When it comes to figuring out the best way to balance strength and cardio in your workout routine, the result will depend on a variety of factors, including your fitness goals, your body type, and your schedule, along with some trial and error mixed in. 

That said, there are definitely places to start, and things to keep in mind, as you experiment with what balance works best for you.

First, why is it important to balance strength training and cardio anyway? Can't you stay in good shape by doing one or the other? Suppose you don't like running? Or what if the thought of lifting weights lifts your anxiety?  Well, according to Whole Life Challenge, just like it's important to have a balanced diet, a balanced fitness routine is also essential for optimal health. Cardio will help you manage your weight, keep your heart strong, and reduce signs of aging, among other benefits.
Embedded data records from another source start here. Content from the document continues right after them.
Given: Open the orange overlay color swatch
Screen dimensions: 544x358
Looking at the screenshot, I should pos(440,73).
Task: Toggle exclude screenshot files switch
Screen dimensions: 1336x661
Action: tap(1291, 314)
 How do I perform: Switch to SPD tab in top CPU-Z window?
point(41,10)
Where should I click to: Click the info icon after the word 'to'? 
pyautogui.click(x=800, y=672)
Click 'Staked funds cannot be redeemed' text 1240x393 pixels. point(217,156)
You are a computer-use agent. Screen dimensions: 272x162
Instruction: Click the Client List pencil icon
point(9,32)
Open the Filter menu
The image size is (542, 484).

Strength training can promote bone health, help prevent osteoporosis, improve your metabolism, and may also boost your mental health by raising your self-esteem and reducing anxiety and depression.
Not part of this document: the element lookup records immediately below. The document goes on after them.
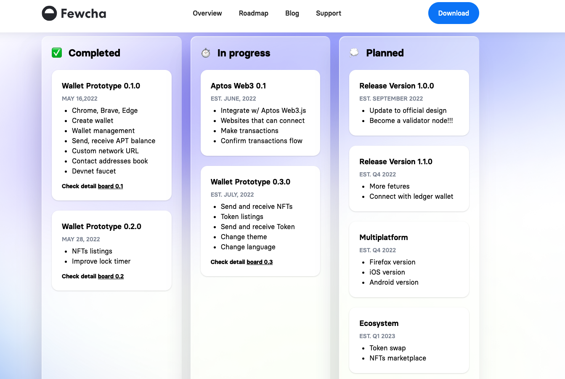Open the board 0.1 detail link
The width and height of the screenshot is (565, 379).
coord(110,186)
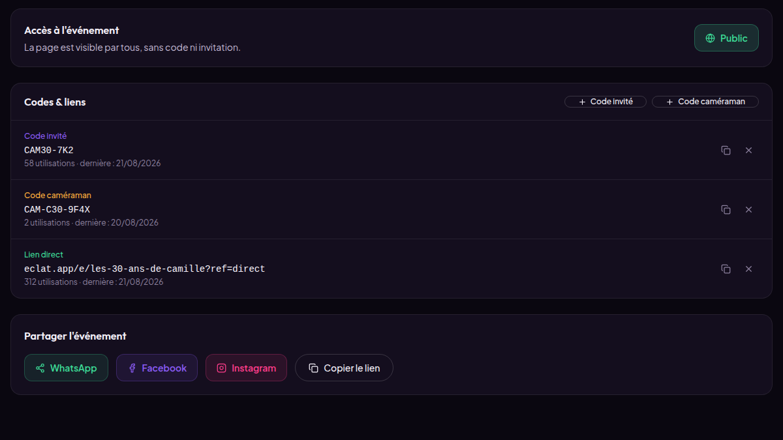
Task: Add a new Code invité
Action: coord(606,102)
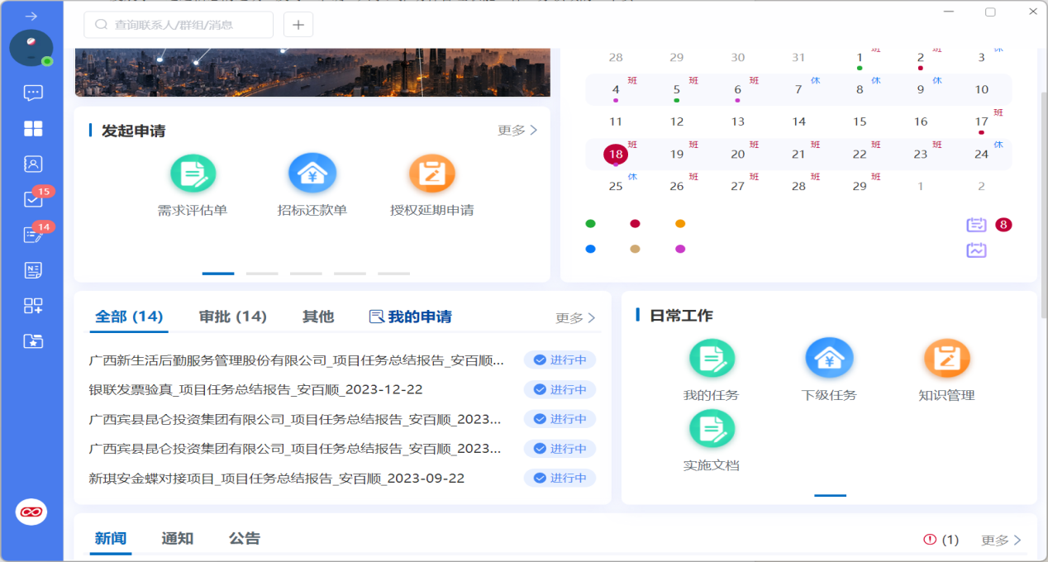This screenshot has width=1048, height=562.
Task: Click the plus button beside search box
Action: click(298, 25)
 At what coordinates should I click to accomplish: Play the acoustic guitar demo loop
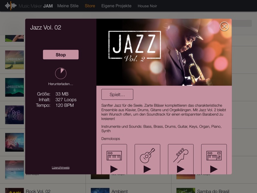click(x=147, y=159)
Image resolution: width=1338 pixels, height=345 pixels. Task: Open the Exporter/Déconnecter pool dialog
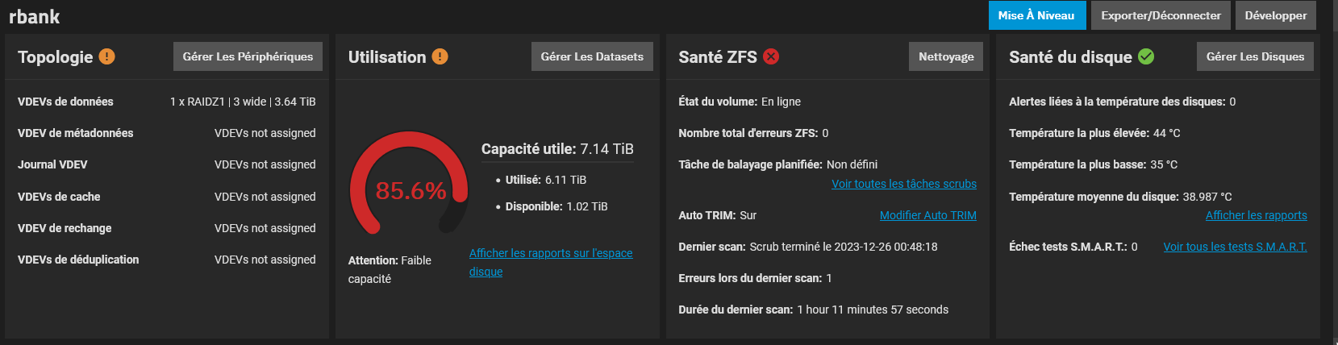click(1161, 15)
Can you do strength training and cardio together?

According to Verywell Fit, though there is no definitive directive, the general recommendation is typically that you do cardio and strength training during different sessions, or on varying days. So, for example three weekdays might be devoted to cardio, two days to strength training, and one day mixed in for stretching or recovery.

But what each day of your workout looks like ultimately depends on your goals. For more muscle, reduce your cardio workout, for more endurance, cut out a day of strength training, Noam Tamir, C.S.C.S., founder and CEO of TS Fitness in New York City, tells SELF. And when you're working on strength, be sure that you are targeting specific muscle groups. You can get to more muscle groups in one shot by performing compound exercises like squats, lunges, and chest presses. ACE-certified trainer Sivan Fagan tells SELF that one to two sets of up to 15 reps is best to start with during your first month. If you decide you're looking to do more cardio, then swap a strength day for an extra day of running or cycling. Just remember to challenge yourself enough to get your heart rate up to get the optimal benefits.

But don't be too concerned about following a routine with alternating days if your schedule doesn't allow for it. The most important thing is that you commit to a well-rounded, consistent workout that works best for your lifestyle and your fitness goals.